But donations for the church dwindled in the early 20th century, as Barcelona’s citizens became disenchanted with the radical conservatism espoused by the Sagrada Familia’s main backers. Gaudi sold his house in order to raise money for the project and solicited others for funds, even going so far as begging in the streets. His father died in 1906, his niece in 1912, leaving him with no immediate family. His spiritual adviser, Bishop Torras, and his patron, Guell, died a few years later. “My best friends are all dead,” Gaudi, then 64, said after Guell’s death in 1918. “I have no family, no clients, no fortune, nothing.” But he was not despairing. “Now I can devote myself entirely to the temple,” he declared.
By now he was nearly bald, his beard was white and he appeared too thin for his unkempt, soiled clothes. He wore bandages on his legs to ease arthritic pain, walked with a stick and laced his shoes with elastic. He lunched on lettuce leaves, milk and nuts, and munched on oranges and bread crusts he kept in his pockets. In 1925 he moved into a small room alongside his studio workshop in the Sagrada Familia so he could be closer to his allconsuming project.
On June 7, 1926, crossing the Gran Via boulevard, Antoni Gaudi looked neither right nor left, ignored warning shouts and the clanging bell of an onrushing trolley, and crumpled as it struck him down. He had no identification and looked so disreputable he was taken to the public ward of a Barcelona hospital. When he was identified a day later, he refused suggestions that he move to a private clinic. “My place is here, among the poor,” he reportedly said. He died a couple of days later, just two weeks shy of his 74th birthday, and was buried in the crypt of the Sagrada Familia.

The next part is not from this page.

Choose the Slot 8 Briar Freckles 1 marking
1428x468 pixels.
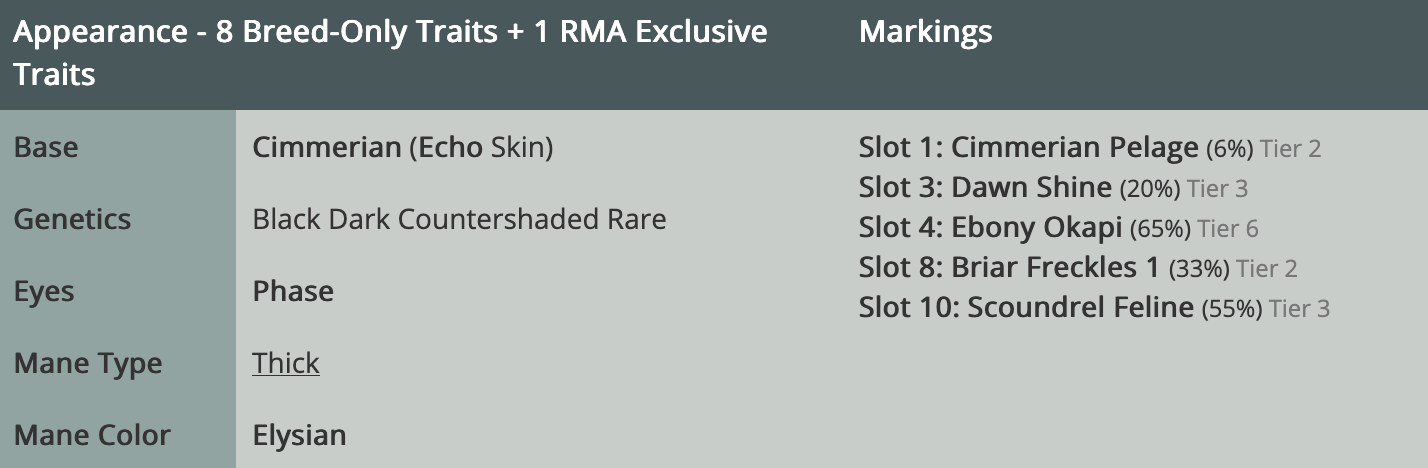point(1009,268)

Work on the church continued sporadically after his death. By the time the outbreak of the Spanish Civil War halted construction in 1936, four spires stood in place. Catalan republicans, angered by the Catholic church’s support of fascist rebel leader Generalissimo Francisco Franco, ravaged the churches of Barcelona. They sacked Gaudi’s old office in the Sagrada Familia and destroyed his drawings, but left the structure intact. British writer George Orwell, who fought with the anti-Franco forces, called it “one of the most hideous buildings in the world.” The leftists, he contended, “showed bad taste in not blowing it up when they had the chance.”

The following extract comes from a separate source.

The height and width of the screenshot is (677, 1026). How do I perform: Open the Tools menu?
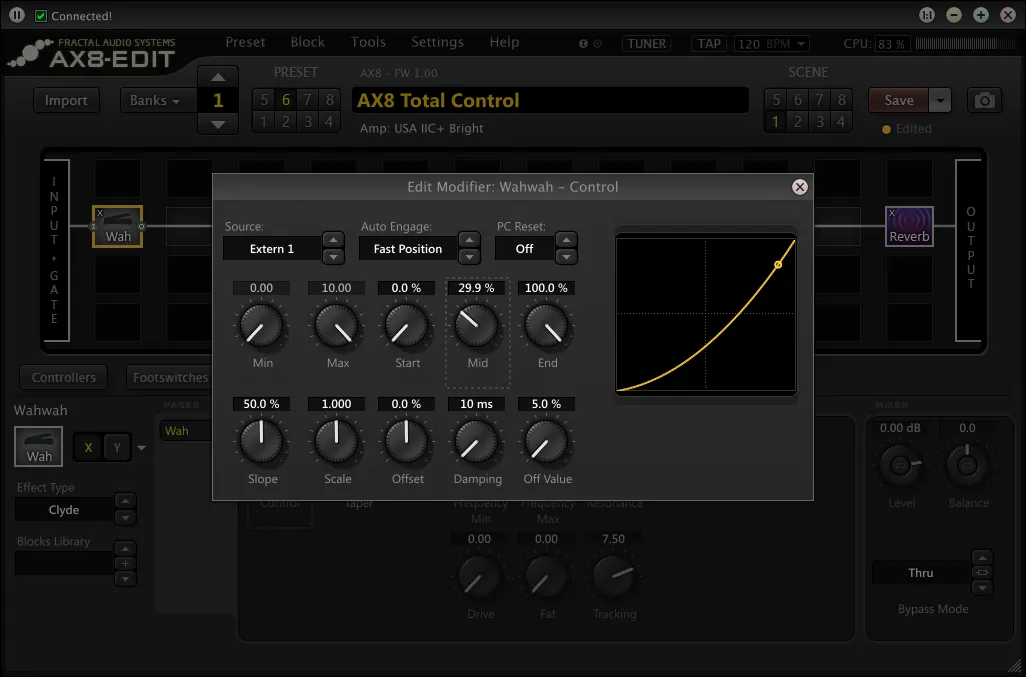click(x=368, y=42)
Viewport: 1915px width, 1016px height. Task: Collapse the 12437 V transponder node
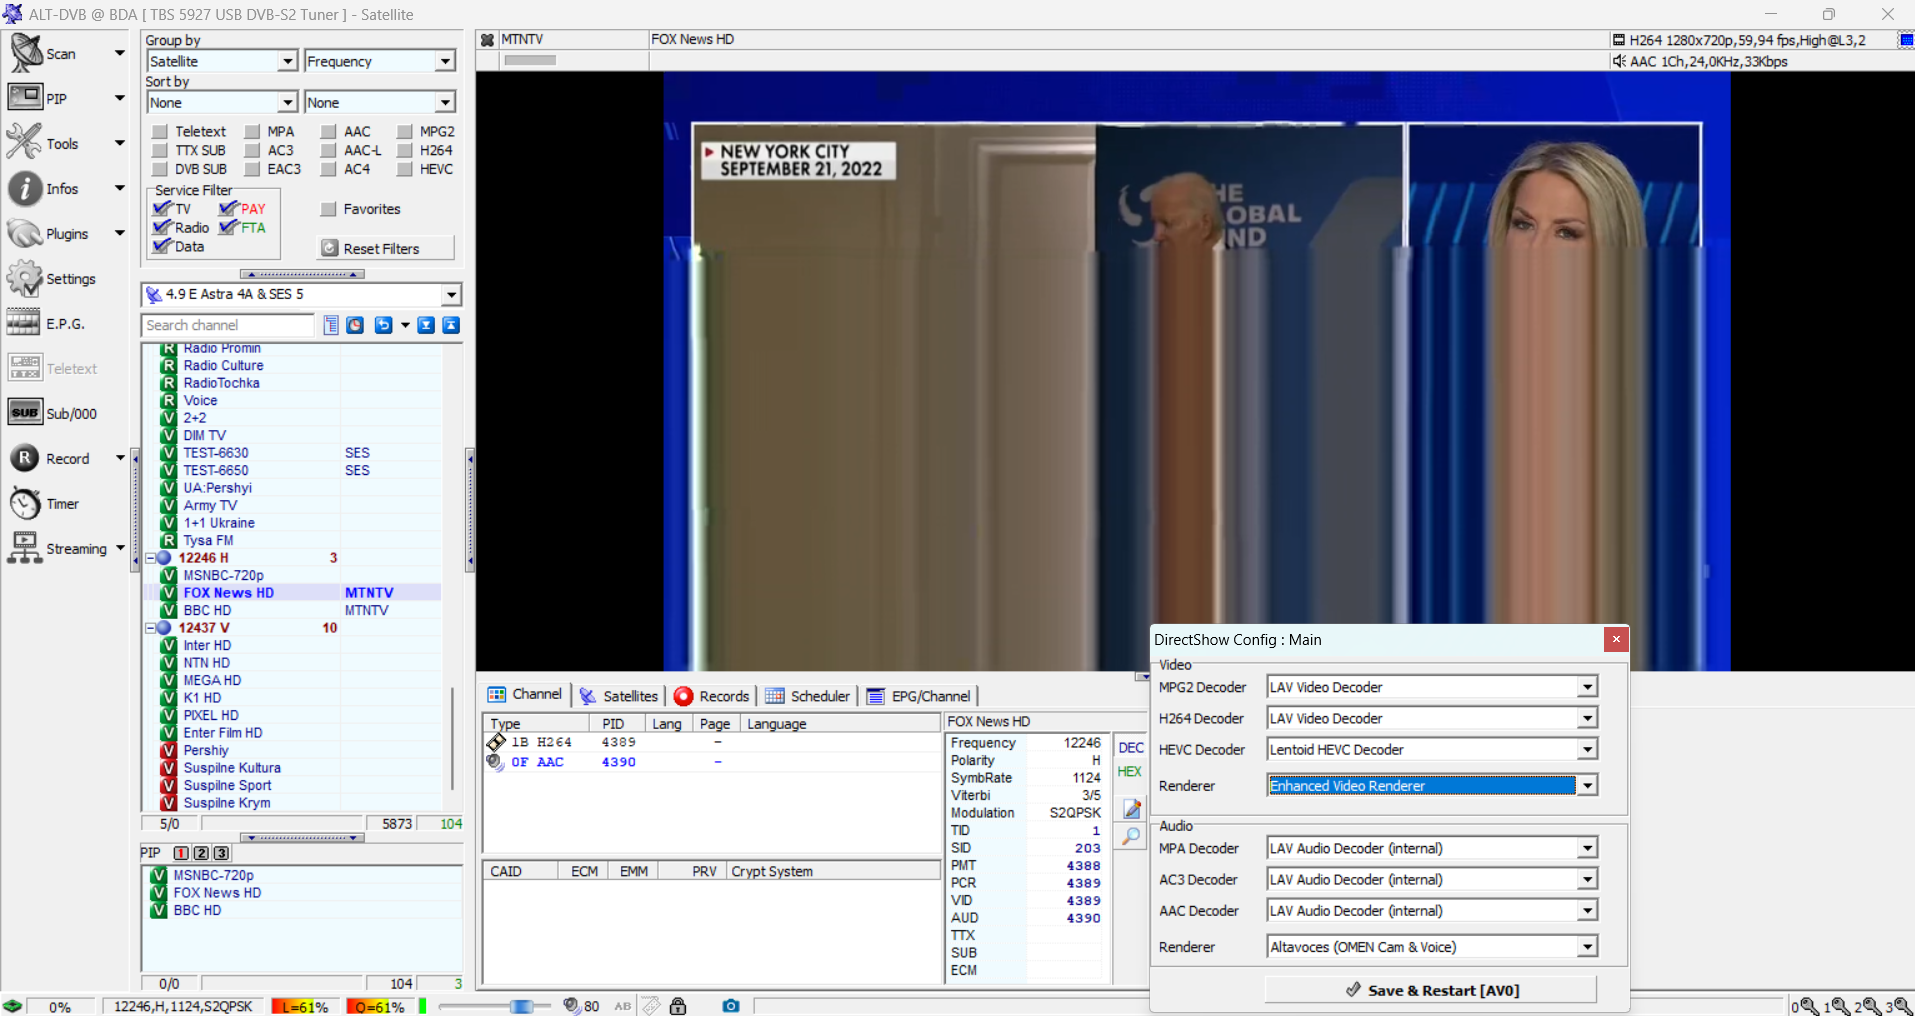[x=151, y=628]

Although Gaudi’s admirers included the likes of Catalan Surrealist painter Salvador Dali, the 100th anniversary of his birth passed in 1952 without elaborate commemorations. Praise from the eccentric Dali, in fact, only made Gaudi seem outlandish and isolated—a strange hermit who relied on wild dreams for inspiration. But Gaudi, as Time art critic Robert Hughes wrote in his book Barcelona, did not believe “his work had the smallest connection with dreams. It was based on structural laws, craft traditions, deep experience of nature, piety, and sacrifice.” Thoughtful interest in Gaudi has swelled over the past few decades as Spanish critics, like critics elsewhere, began to look more closely at neglected works from the Art Nouveau era.
In 1986, a Barcelona-based savings bank, the Caixa Catalunya, purchased La Pedrera. The structure, which along with Gaudi’s Palau Guell and Park Guell was declared a UNESCO World Heritage Site in 1984, was in woeful disrepair, but a foundation formed by the bank meticulously restored it and opened parts of it to the public in 1996. Foundation director J. L. Gimenez Frontin says, “We had to look for the same earth to make the same bricks.”
The bank allows visitors access to the roof and two permanent exhibitions. One traces Gaudi’s life and work; the second presents an apartment as it might have been furnished at the turn of the century. In honor of International Gaudi Year, a special exhibition, “Gaudi: Art and Design,” featuring furniture, doors, windows, doorknobs and other decorative elements designed by the architect, is on view through September 23.
In the early 1980s, work resumed in earnest on the Sagrada Familia. The nave is scheduled to be ready for worship by 2007, but the full church, with a dozen spires, may take until mid-century to complete. Critics complain that contemporary artists, operating without Gaudi’s plans and drawings, are producing ugly and incompatible work. Robert Hughes calls the post-Gaudi construction and decoration “rampant kitsch.”
For its part, the Catholic Church wants to make Gaudi a saint. The Vatican authorized the start of the beatification process in 2000 after Cardinal Ricard Maria Carles of Barcelona requested it, proclaiming that Gaudi could not have created his architecture “without a profound and habitual contemplation of the mysteries of the faith.” But that, contend some critics, is going too far. Says professor of communications Miquel de Moragas: “We think of him as Gaudi the engineer, Gaudi the architect, Gaudi the artist, not Gaudi the saint.”
But whether Gaudi is a saint or not, there is no doubt about the power of his architecture to excite wonder and awe. As Joaquim Torres-Garcia, an artist who worked at the same time as Gaudi, put it, “It is impossible to deny that he was an extraordinary man, a real creative genius. . . . He belonged to a race of human beings from another time for whom the awareness of higher order was placed above the materiality of life.”